During the trial, there was no dispute that Beach was at the scene of the shooting, having arrived there in a red GMC Envoy driven by his one-time codefendant, Susan Walker. Also present in the vehicle were Anthony McGee, known as “Lil Ant” or “Ant,” and a male individual known only as “Flave.” The prosecution’s theory of the case was that Beach planned and participated in the killing because he believed Butts had acted in the past as an informant for federal authorities. According to the prosecution, Beach knew Butts, and the murder was a gang-related assassination. The prosecution acknowledged in closing argument that there was a lack of evidence showing that Beach was the shooter; therefore, its case hinged on an aiding-and-abetting theory. The defense’s theory was that, although Beach was present at the crime scene, Ant—and possibly Flave— committed the shooting, and that Beach had no idea whatsoever that there existed any intent to shoot Butts. Beach claimed that he did not even know Butts and that all he knew beforehand and while en route to the scene was that Ant and Butts were going to engage in a drug transaction involving Adderall pills.
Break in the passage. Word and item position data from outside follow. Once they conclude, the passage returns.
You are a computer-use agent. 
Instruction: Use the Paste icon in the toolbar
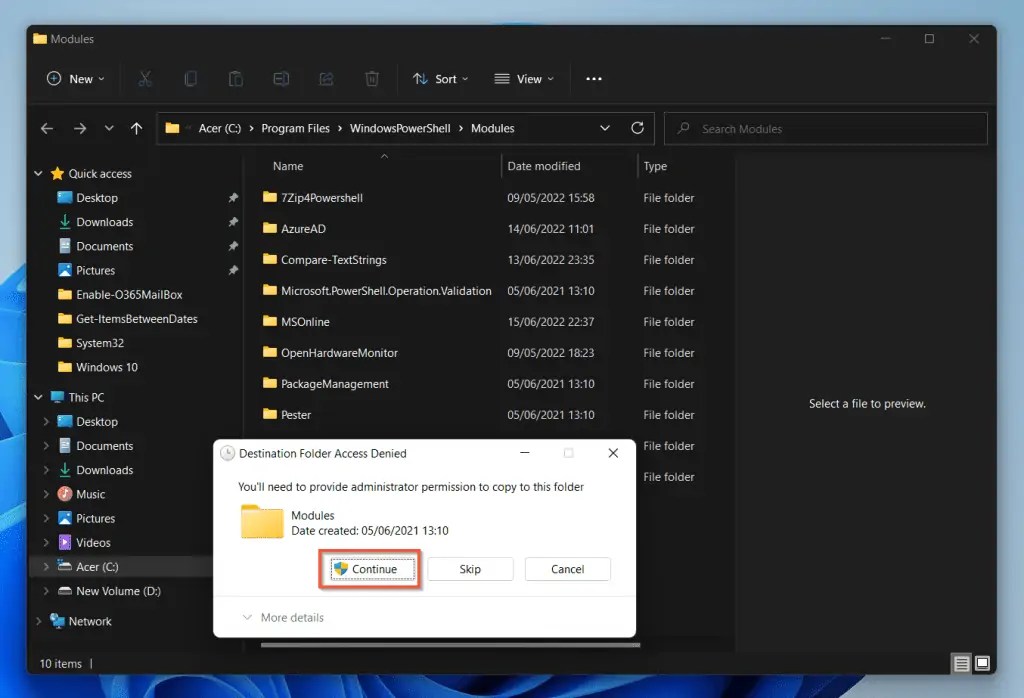[235, 79]
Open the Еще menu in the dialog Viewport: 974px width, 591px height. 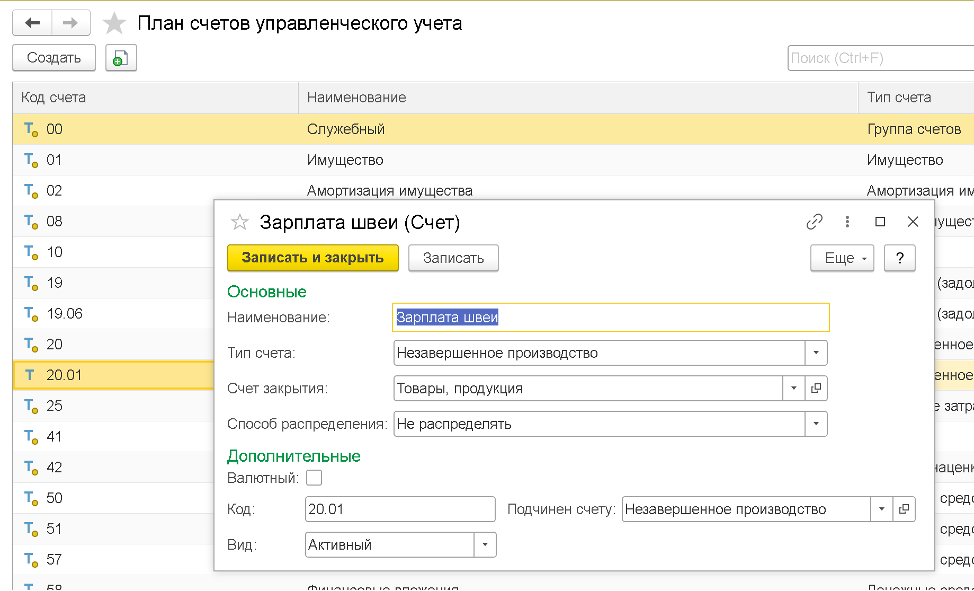point(842,258)
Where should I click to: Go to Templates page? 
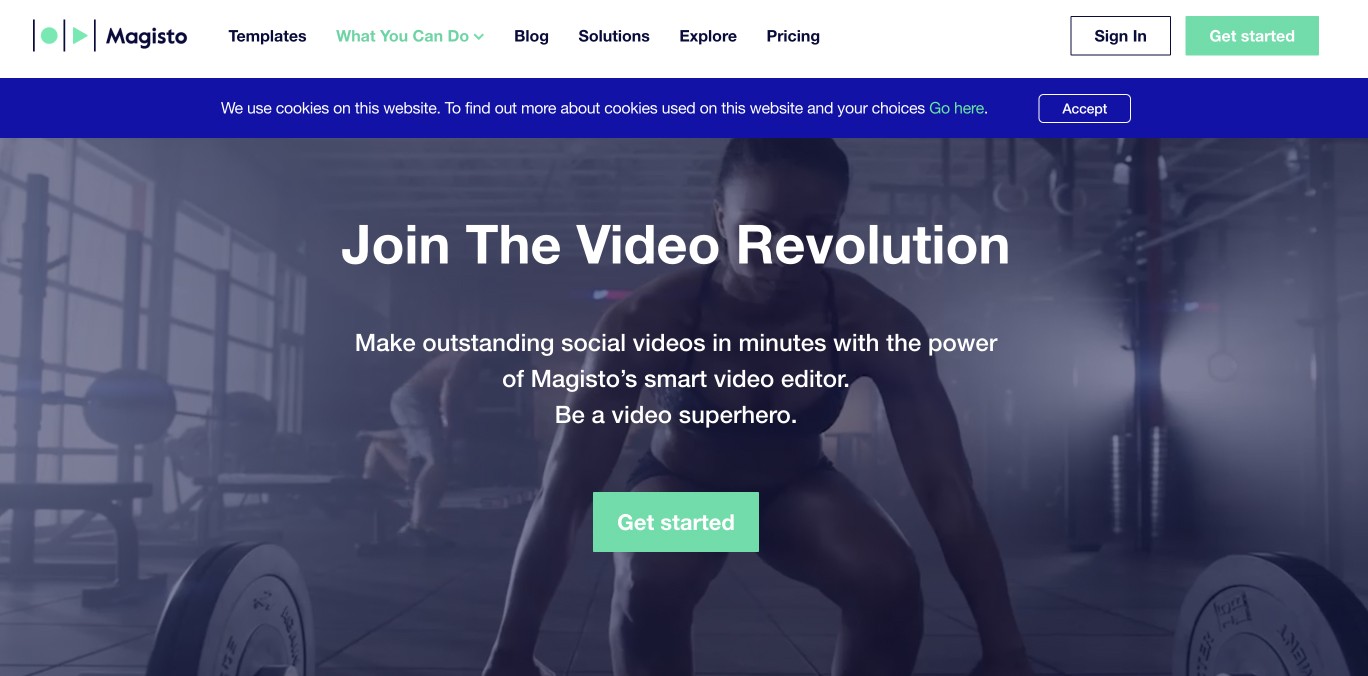point(267,36)
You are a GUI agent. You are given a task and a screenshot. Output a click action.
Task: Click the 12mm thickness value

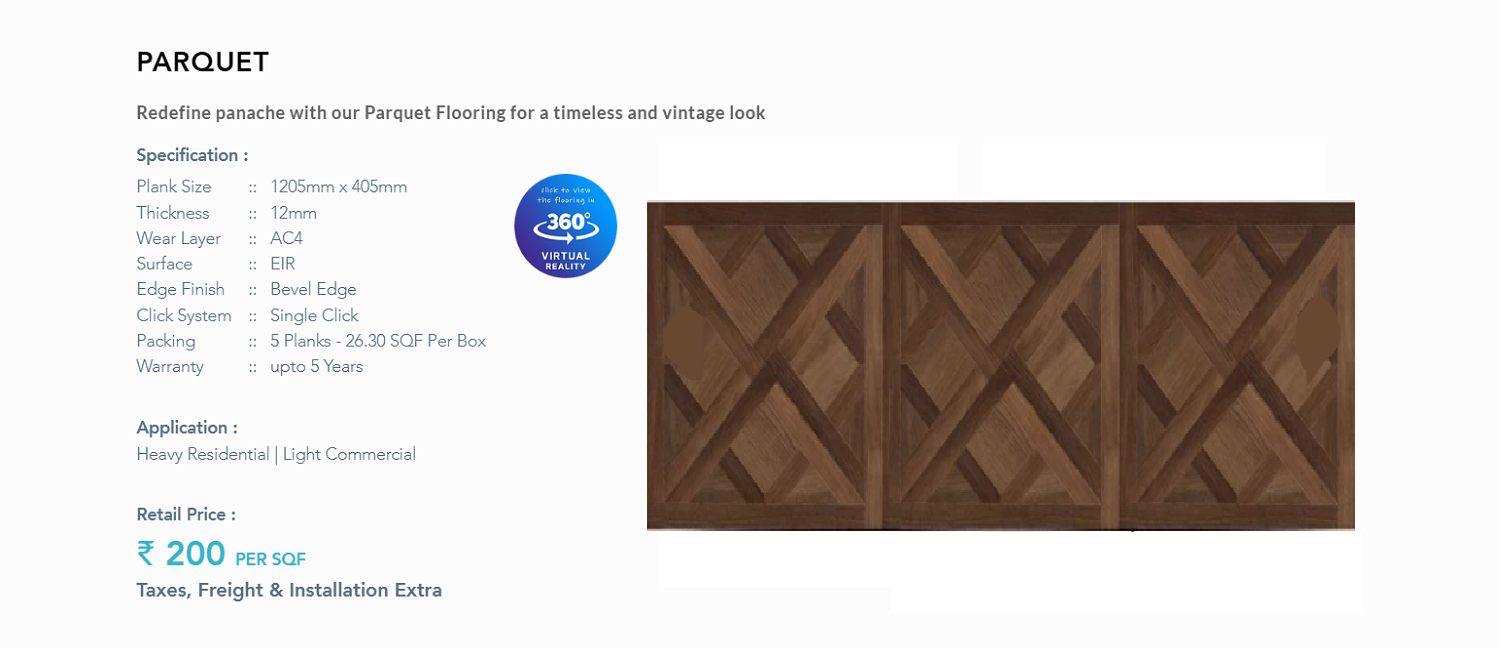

Defense counsel asserted that Beach was merely present at the scene, providing no aid or assistance regarding the shooting.

2 The prosecution initially sought to charge Beach with felony murder associated with a drug transaction involving Adderall pills but later conceded that Adderall was not one of the drugs covered by the statutes upon which it relied.

-2- There was no eyewitness testimony at trial. The prosecution offered testimony of a woman who saw flashes and heard gunfire before seeing Butts collapse and die on her porch. The prosecution also introduced surveillance video footage that showed flashes of light (presumably gunfire) before a car drove away. But there was little direct evidence of Beach’s involvement with the shooting.

Instead, the prosecution relied predominantly on circumstantial and forensic evidence to establish Beach’s guilt. Through the testimony of numerous Detroit police officers, detectives, and forensic technicians, the prosecution established without dispute that the following pieces of evidence were discovered at the scene of the crime: a black Inter-Arms .38 Special Revolver loaded with five live rounds, which was its full capacity; two 7.62 x 39 mm shell casings; one .25 automatic shell casing; one 7.62 x 39 mm live round; a dirty hand impression on a fence; and a baggie of orange pills. Investigators swabbed much of the physical evidence for DNA testing. A forensic scientist with the Michigan State Police, Jennifer Dillion, testified as an expert in forensic biology that no DNA profiles could be developed from the shell casings, the live round, the hand impression, and the baggie containing the orange pills.3 A DNA profile was developed from the trigger and grip of the .38 caliber revolver found at the scene, and Dillion opined that the testing revealed that four persons contributed to the profile, with there being very strong support that Ant was not a contributor and that Butts was a contributor.

Brian Grabowski, a firearm and toolmarks examiner with the Michigan State Police, testified as an expert in that field that the two 7.62 x 39 mm shell casings found at the crime scene came from the same firearm. The prosecution did not present any evidence that the two firearms4 discharged in the shooting were ever located, nor did the prosecution produce any eyewitnesses to the shooting.

A significant component of the prosecution’s case was cell phone communications, whether by calls or text messages, showing numerous exchanges between certain phone numbers. Butts had a Samsung cell phone, with a 586-area-code phone number ending in 9926.